MATERIAL TO PROCESS:
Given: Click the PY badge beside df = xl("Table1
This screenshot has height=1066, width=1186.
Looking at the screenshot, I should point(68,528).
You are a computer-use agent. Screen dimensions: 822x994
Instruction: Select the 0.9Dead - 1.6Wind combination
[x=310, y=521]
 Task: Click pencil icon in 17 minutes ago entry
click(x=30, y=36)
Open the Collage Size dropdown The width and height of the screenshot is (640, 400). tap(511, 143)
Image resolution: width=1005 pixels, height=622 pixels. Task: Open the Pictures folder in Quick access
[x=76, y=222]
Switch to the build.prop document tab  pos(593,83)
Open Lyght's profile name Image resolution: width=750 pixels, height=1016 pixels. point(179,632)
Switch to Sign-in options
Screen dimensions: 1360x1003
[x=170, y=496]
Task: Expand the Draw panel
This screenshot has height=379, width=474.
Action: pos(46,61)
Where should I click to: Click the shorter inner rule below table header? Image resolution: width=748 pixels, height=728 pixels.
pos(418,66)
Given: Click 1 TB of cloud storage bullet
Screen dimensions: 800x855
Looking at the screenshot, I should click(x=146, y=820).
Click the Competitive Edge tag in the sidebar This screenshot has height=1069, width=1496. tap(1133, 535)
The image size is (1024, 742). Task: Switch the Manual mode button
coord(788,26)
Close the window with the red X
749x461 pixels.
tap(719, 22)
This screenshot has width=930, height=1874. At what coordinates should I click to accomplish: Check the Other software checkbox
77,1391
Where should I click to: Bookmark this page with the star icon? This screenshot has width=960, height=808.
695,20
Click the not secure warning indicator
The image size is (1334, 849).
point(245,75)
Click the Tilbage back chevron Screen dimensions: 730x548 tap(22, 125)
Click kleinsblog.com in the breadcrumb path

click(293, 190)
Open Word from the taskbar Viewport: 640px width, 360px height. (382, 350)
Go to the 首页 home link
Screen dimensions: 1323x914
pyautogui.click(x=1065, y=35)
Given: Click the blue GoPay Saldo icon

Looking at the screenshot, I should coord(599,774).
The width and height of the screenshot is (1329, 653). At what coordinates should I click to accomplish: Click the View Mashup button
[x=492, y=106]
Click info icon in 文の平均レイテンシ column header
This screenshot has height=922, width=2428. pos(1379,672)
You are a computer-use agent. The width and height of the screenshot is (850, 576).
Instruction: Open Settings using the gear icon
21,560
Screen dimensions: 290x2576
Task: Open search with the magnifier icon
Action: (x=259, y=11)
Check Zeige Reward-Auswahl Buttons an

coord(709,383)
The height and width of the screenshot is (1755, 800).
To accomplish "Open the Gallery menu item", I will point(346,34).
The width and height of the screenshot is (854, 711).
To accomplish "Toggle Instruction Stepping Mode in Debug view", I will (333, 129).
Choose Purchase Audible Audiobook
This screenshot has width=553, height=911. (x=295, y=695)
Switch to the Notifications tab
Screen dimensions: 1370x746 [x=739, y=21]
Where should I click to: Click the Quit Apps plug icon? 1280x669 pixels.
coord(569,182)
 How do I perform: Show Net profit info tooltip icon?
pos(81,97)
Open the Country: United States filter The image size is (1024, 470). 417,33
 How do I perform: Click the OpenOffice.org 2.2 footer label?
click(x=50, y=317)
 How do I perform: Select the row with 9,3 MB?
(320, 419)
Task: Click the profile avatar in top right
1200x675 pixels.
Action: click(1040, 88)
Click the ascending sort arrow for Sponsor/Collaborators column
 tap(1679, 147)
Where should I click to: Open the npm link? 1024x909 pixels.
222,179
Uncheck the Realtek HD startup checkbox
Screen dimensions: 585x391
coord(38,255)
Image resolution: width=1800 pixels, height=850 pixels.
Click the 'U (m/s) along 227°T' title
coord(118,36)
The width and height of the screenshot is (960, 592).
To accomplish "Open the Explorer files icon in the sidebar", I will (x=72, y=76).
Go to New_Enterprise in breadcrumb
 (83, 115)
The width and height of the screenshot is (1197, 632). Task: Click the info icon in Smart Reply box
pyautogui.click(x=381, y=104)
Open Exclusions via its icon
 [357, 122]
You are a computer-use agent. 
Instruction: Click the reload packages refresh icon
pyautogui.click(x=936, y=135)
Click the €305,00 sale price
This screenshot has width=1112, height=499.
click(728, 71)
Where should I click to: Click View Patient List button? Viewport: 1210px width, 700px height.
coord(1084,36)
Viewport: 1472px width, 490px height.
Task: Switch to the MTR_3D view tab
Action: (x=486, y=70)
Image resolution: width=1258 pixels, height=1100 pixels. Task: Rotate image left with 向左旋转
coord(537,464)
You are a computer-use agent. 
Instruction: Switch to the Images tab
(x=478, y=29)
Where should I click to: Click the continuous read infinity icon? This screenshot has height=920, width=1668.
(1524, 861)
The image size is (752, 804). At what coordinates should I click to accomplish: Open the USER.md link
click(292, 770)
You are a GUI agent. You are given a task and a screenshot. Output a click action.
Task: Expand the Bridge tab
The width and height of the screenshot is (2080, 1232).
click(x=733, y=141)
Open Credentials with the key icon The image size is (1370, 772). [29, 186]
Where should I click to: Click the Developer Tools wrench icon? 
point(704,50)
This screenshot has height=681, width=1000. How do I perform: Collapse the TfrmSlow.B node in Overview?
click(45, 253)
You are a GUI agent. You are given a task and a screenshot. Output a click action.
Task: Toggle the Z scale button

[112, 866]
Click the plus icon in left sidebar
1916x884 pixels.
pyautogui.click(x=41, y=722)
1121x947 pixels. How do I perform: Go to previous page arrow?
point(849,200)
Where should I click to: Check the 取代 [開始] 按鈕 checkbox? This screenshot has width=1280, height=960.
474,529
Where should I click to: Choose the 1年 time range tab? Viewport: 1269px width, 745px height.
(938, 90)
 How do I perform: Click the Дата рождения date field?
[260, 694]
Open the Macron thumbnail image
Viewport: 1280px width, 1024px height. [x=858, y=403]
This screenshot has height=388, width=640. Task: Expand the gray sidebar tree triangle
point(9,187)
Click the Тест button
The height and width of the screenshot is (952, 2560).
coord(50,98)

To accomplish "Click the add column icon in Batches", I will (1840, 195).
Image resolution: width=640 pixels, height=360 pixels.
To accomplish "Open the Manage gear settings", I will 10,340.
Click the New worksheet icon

YOUR TASK:
The listing above must be transcribed exactly, line by line.

RESULT:
Given: Click the PY badge beside df = xl("Table1
This screenshot has height=1066, width=1186.
Looking at the screenshot, I should point(68,528).
You are a computer-use agent. Screen dimensions: 822x994
Instruction: Select the 0.9Dead - 1.6Wind combination
[x=310, y=521]
 Task: Click pencil icon in 17 minutes ago entry
click(x=30, y=36)
Open the Collage Size dropdown The width and height of the screenshot is (640, 400). tap(511, 143)
Image resolution: width=1005 pixels, height=622 pixels. Task: Open the Pictures folder in Quick access
[x=76, y=222]
Switch to the build.prop document tab  pos(593,83)
Open Lyght's profile name Image resolution: width=750 pixels, height=1016 pixels. point(179,632)
Switch to Sign-in options
Screen dimensions: 1360x1003
[x=170, y=496]
Task: Expand the Draw panel
This screenshot has height=379, width=474.
Action: pos(46,61)
Where should I click to: Click the shorter inner rule below table header? Image resolution: width=748 pixels, height=728 pixels.
pos(418,66)
Given: Click 1 TB of cloud storage bullet
Screen dimensions: 800x855
Looking at the screenshot, I should click(x=146, y=820).
Click the Competitive Edge tag in the sidebar This screenshot has height=1069, width=1496. tap(1133, 535)
The image size is (1024, 742). Task: Switch the Manual mode button
coord(788,26)
Close the window with the red X
749x461 pixels.
tap(719, 22)
This screenshot has width=930, height=1874. At what coordinates should I click to accomplish: Check the Other software checkbox
77,1391
Where should I click to: Bookmark this page with the star icon? This screenshot has width=960, height=808.
695,20
Click the not secure warning indicator
The image size is (1334, 849).
point(245,75)
Click the Tilbage back chevron Screen dimensions: 730x548 tap(22, 125)
Click kleinsblog.com in the breadcrumb path

click(293, 190)
Open Word from the taskbar Viewport: 640px width, 360px height. (382, 350)
Go to the 首页 home link
Screen dimensions: 1323x914
pyautogui.click(x=1065, y=35)
Given: Click the blue GoPay Saldo icon

Looking at the screenshot, I should coord(599,774).
The width and height of the screenshot is (1329, 653). At what coordinates should I click to accomplish: Click the View Mashup button
[x=492, y=106]
Click info icon in 文の平均レイテンシ column header
This screenshot has height=922, width=2428. pos(1379,672)
You are a computer-use agent. The width and height of the screenshot is (850, 576).
Instruction: Open Settings using the gear icon
21,560
Screen dimensions: 290x2576
Task: Open search with the magnifier icon
Action: (x=259, y=11)
Check Zeige Reward-Auswahl Buttons an

coord(709,383)
The height and width of the screenshot is (1755, 800).
To accomplish "Open the Gallery menu item", I will point(346,34).
The width and height of the screenshot is (854, 711).
To accomplish "Toggle Instruction Stepping Mode in Debug view", I will (333, 129).
Choose Purchase Audible Audiobook
This screenshot has width=553, height=911. (x=295, y=695)
Switch to the Notifications tab
Screen dimensions: 1370x746 [x=739, y=21]
Where should I click to: Click the Quit Apps plug icon? 1280x669 pixels.
coord(569,182)
 How do I perform: Show Net profit info tooltip icon?
pos(81,97)
Open the Country: United States filter The image size is (1024, 470). 417,33
 How do I perform: Click the OpenOffice.org 2.2 footer label?
click(x=50, y=317)
 How do I perform: Select the row with 9,3 MB?
(320, 419)
Task: Click the profile avatar in top right
1200x675 pixels.
Action: click(1040, 88)
Click the ascending sort arrow for Sponsor/Collaborators column
 tap(1679, 147)
Where should I click to: Open the npm link? 1024x909 pixels.
222,179
Uncheck the Realtek HD startup checkbox
Screen dimensions: 585x391
coord(38,255)
Image resolution: width=1800 pixels, height=850 pixels.
Click the 'U (m/s) along 227°T' title
coord(118,36)
The width and height of the screenshot is (960, 592).
To accomplish "Open the Explorer files icon in the sidebar", I will (x=72, y=76).
Go to New_Enterprise in breadcrumb
 (83, 115)
The width and height of the screenshot is (1197, 632). Task: Click the info icon in Smart Reply box
pyautogui.click(x=381, y=104)
Open Exclusions via its icon
 [357, 122]
You are a computer-use agent. 
Instruction: Click the reload packages refresh icon
pyautogui.click(x=936, y=135)
Click the €305,00 sale price
This screenshot has width=1112, height=499.
click(728, 71)
Where should I click to: Click View Patient List button? Viewport: 1210px width, 700px height.
coord(1084,36)
Viewport: 1472px width, 490px height.
Task: Switch to the MTR_3D view tab
Action: (x=486, y=70)
Image resolution: width=1258 pixels, height=1100 pixels. Task: Rotate image left with 向左旋转
coord(537,464)
You are a computer-use agent. 
Instruction: Switch to the Images tab
(x=478, y=29)
Where should I click to: Click the continuous read infinity icon? This screenshot has height=920, width=1668.
(1524, 861)
The image size is (752, 804). At what coordinates should I click to accomplish: Open the USER.md link
click(292, 770)
You are a GUI agent. You are given a task and a screenshot. Output a click action.
Task: Expand the Bridge tab
The width and height of the screenshot is (2080, 1232).
click(x=733, y=141)
Open Credentials with the key icon The image size is (1370, 772). [29, 186]
Where should I click to: Click the Developer Tools wrench icon? 
point(704,50)
This screenshot has height=681, width=1000. How do I perform: Collapse the TfrmSlow.B node in Overview?
click(45, 253)
You are a GUI agent. You are given a task and a screenshot. Output a click action.
Task: Toggle the Z scale button

[112, 866]
Click the plus icon in left sidebar
1916x884 pixels.
pyautogui.click(x=41, y=722)
1121x947 pixels. How do I perform: Go to previous page arrow?
point(849,200)
Where should I click to: Check the 取代 [開始] 按鈕 checkbox? This screenshot has width=1280, height=960.
474,529
Where should I click to: Choose the 1年 time range tab? Viewport: 1269px width, 745px height.
(938, 90)
 How do I perform: Click the Дата рождения date field?
[260, 694]
Open the Macron thumbnail image
Viewport: 1280px width, 1024px height. [x=858, y=403]
This screenshot has height=388, width=640. Task: Expand the gray sidebar tree triangle
point(9,187)
Click the Тест button
The height and width of the screenshot is (952, 2560).
coord(50,98)

To accomplish "Click the add column icon in Batches", I will (1840, 195).
Image resolution: width=640 pixels, height=360 pixels.
To accomplish "Open the Manage gear settings", I will 10,340.
Click the New worksheet icon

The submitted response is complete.